The new concept of the Indonesian central bank was taken originally from the
Bundesbank model, the most independent central bank in the world.
Many
economists and politicians questioned the merits of eliminating the role of
BI in promoting economic growth and employment. Germany and many other
developed countries had already reached mature economic development.
They
managed to keep their inflation low and stable, as the supply and demand of
their goods and services reached a preferred equilibrium. They have rarely
experienced any supply shock in their calculated basket of goods and
services.
On
the other hand, Indonesia’s economy has not come to that stage, and is still
far from reaching equilibrium. The situation is even more serious when taking
into account the massive unemployment and huge poverty levels, and
Indonesia’s limited fiscal capacity due to the heavy burden of fuel
subsidies.
Since
the enactment of the 1999 BI Law, Indonesia has still experienced volatile
inflation rates. Indonesia’s annual inflation rate between 2008 and 2013 on
average was around 6.07 percent, compared to 2.46-3.71 percent in Malaysia,
Singapore and Thailand.
With
very limited fiscal space to maneuver, many experts wonder how Indonesia will
deal with these problems. In the supply sides of the economy, even for basic
needs such as the production of staple foods, Indonesia is still experiencing
problems. Food security has still not been achieved.
This
condition requires a lot of affirmative action. Hence, it is only logical
that managing inflation in Indonesia is very challenging.

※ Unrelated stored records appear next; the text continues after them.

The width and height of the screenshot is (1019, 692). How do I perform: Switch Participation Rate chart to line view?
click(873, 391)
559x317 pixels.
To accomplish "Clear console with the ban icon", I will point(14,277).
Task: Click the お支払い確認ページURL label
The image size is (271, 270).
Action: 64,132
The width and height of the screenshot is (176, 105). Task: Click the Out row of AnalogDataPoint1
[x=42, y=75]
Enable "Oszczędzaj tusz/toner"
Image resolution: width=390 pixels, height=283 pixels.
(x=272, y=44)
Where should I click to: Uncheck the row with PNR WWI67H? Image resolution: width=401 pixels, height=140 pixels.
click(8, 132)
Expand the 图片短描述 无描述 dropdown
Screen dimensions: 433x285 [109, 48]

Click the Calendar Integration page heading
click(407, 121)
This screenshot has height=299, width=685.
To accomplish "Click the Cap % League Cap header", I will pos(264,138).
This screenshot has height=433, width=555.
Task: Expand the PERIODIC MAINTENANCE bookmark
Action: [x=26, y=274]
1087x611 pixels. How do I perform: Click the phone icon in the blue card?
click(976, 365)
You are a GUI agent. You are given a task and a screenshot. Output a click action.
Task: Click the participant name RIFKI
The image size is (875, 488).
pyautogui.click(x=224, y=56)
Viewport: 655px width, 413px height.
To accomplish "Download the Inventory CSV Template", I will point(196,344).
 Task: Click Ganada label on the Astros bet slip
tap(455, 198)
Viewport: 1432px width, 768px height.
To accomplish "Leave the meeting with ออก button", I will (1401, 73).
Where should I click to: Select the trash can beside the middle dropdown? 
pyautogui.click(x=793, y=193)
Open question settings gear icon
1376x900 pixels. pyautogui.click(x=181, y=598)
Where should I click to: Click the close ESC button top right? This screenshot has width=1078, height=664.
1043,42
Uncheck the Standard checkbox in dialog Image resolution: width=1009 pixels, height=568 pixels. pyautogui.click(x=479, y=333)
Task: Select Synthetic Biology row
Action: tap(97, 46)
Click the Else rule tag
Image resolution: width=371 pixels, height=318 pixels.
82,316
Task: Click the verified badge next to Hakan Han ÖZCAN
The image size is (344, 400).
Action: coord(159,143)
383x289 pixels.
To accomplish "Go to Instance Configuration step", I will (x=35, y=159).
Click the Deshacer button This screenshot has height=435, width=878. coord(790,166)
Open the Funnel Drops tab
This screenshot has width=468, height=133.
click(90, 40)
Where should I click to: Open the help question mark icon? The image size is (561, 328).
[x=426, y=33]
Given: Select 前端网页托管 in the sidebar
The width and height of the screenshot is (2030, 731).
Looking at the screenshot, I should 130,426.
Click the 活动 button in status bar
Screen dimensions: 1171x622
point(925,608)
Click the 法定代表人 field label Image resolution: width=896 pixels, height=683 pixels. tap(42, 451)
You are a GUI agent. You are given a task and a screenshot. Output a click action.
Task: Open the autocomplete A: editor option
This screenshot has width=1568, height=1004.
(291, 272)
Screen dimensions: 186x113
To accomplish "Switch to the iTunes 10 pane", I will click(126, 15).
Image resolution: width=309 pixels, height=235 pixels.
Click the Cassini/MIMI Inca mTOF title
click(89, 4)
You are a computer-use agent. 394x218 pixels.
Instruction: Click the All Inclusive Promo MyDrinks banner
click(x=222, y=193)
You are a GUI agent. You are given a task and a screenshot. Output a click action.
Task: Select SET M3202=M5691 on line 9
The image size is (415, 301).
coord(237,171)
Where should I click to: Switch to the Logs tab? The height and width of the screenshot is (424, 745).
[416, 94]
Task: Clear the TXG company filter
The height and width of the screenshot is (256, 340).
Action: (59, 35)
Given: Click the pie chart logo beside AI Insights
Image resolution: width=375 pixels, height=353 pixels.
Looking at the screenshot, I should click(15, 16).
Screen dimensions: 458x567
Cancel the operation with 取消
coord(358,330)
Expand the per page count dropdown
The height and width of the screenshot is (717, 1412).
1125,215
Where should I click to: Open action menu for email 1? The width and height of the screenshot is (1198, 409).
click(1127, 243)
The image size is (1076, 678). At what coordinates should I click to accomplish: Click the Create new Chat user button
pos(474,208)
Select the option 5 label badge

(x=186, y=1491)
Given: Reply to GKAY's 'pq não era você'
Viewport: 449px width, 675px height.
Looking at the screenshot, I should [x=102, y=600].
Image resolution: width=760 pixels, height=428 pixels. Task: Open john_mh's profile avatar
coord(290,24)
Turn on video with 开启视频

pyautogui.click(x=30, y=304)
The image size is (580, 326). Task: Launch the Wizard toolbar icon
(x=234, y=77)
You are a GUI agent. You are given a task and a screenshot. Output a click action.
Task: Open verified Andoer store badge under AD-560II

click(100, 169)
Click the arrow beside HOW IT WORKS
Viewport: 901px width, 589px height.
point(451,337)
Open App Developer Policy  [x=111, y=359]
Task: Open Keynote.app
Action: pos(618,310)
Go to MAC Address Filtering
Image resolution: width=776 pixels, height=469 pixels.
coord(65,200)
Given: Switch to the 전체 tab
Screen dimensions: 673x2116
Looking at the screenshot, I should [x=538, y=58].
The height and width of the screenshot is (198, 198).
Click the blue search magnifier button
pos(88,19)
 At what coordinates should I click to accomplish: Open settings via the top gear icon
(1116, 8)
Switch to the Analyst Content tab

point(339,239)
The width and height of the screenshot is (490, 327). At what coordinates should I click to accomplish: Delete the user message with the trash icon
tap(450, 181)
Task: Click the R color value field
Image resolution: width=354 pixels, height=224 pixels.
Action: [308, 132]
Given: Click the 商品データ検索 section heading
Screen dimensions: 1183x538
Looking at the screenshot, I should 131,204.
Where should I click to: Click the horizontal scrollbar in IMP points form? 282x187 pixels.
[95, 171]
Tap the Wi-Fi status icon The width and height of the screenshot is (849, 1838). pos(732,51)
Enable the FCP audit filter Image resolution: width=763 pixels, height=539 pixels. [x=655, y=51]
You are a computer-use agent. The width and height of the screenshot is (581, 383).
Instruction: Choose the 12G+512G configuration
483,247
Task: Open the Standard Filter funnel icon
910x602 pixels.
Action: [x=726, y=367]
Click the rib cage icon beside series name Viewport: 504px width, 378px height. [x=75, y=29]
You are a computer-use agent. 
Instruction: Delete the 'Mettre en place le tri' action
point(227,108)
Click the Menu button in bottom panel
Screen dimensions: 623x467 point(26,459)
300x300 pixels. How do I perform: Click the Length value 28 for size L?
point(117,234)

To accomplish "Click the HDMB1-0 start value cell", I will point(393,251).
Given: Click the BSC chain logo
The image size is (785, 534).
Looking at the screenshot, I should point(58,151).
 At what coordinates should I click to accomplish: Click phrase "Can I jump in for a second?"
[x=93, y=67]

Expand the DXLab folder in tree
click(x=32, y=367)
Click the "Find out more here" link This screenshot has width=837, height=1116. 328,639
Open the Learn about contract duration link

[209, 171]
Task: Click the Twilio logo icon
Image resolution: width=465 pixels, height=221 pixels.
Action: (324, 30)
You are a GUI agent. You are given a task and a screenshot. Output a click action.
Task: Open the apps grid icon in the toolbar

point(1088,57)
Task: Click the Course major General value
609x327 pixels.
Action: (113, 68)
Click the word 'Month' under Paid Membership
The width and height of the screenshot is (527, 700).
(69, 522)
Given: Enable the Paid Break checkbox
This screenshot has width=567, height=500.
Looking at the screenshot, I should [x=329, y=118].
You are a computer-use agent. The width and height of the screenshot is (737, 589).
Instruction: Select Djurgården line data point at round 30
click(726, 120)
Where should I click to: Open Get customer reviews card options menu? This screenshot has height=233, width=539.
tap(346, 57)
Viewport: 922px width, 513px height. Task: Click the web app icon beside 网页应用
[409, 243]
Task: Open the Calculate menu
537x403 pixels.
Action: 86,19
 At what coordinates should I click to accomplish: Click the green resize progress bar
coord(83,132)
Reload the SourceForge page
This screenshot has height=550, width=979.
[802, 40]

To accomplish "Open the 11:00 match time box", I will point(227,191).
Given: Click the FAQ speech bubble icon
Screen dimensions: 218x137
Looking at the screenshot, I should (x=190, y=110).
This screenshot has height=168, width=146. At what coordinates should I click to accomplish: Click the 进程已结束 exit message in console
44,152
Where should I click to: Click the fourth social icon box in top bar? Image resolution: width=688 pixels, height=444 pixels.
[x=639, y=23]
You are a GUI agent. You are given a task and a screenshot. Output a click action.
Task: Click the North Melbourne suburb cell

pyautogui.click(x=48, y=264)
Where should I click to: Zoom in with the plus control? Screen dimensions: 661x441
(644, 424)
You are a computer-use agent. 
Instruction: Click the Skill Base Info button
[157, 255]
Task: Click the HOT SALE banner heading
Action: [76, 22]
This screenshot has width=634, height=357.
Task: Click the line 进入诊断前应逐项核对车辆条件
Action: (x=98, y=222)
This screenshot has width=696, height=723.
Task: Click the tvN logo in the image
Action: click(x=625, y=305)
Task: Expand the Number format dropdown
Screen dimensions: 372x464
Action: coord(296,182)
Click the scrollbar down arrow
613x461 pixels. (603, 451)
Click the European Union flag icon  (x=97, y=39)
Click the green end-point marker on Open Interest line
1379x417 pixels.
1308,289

With a single objective goal of maintaining
price stability, BI faces the harsh reality of Indonesia’s economy, where the
roots of inflation mainly do not come from the demand side of the economy,
but mostly from supply side issues such as the production of goods,
transportation, land ownership, land zoning, the high cost of logistics and
inadequate energy.
The
situation is certainly much gloomier since the development gap in the regions
is still very large, while around 80 percent of inflation originates from
regional economies. These situations have cast doubt on the suitability of
adopting the Bundesbank style central bank role.
The 1999 law has failed to understand and
address the real problems of Indonesian inflation. But since the policy
decision has already been made, BI is required to respond effectively to deal
with any potential problems arising from the economic conditions.
From
a legal point of view, what BI does could be considered beyond its legal
mandate. But we have to realize that the gap between the legal mandates and
the people’s expectation has been widening due to domestic and global
dynamics.
Due
to supply side problems and considering that the issues of availability,
accessibility and affordability of goods and services are the responsibility
of regional governments, solid cooperation between BI regional offices and
regional governments becomes crucial to addressing the inflation problems.
It
is through TPIDs that all concerned parties can work together to resolve
myriad and complicated problems surrounding inflation in Indonesia. BI and
regional governments have valued and cherished the TPID forum as a novel
invention to strengthen cooperation.
This
is the main reason behind the Home Ministry decree issued last year on establishing
TPIDs in every province.
In
TPIDs, BI regional offices play an important role in several ways, among
others through providing the mapping of inflation problems in the region
based on periodical economic assessments and conducting research on inflation.
Then,
together with other TPID members, BI regional offices formulate solutions to
address the inflation problems of the regions.
There
are also other steps that BI may take to be more progressive in boosting
economic growth beyond the current central bank instruments. One of the
things that BI could consider is the reintroduction of the central bank’s
credit facilities, which was used before the 1999 law came into effect.
Such
a facility would certainly meet the current needs of Indonesia, which are not
much different than bond buying or other similar facilities implemented by
the central banks of developed countries.
The
US Federal Reserve and the European Central Bank (ECB) still maintain their
roles in economic development as well as enhancing employment opportunities,
so why shouldn’t BI? The draft of the amendment of the BI Law needs to
consider these issues deeply. In the future, the government and the central
bank may address the fundamental issues with synergy and complementary policies.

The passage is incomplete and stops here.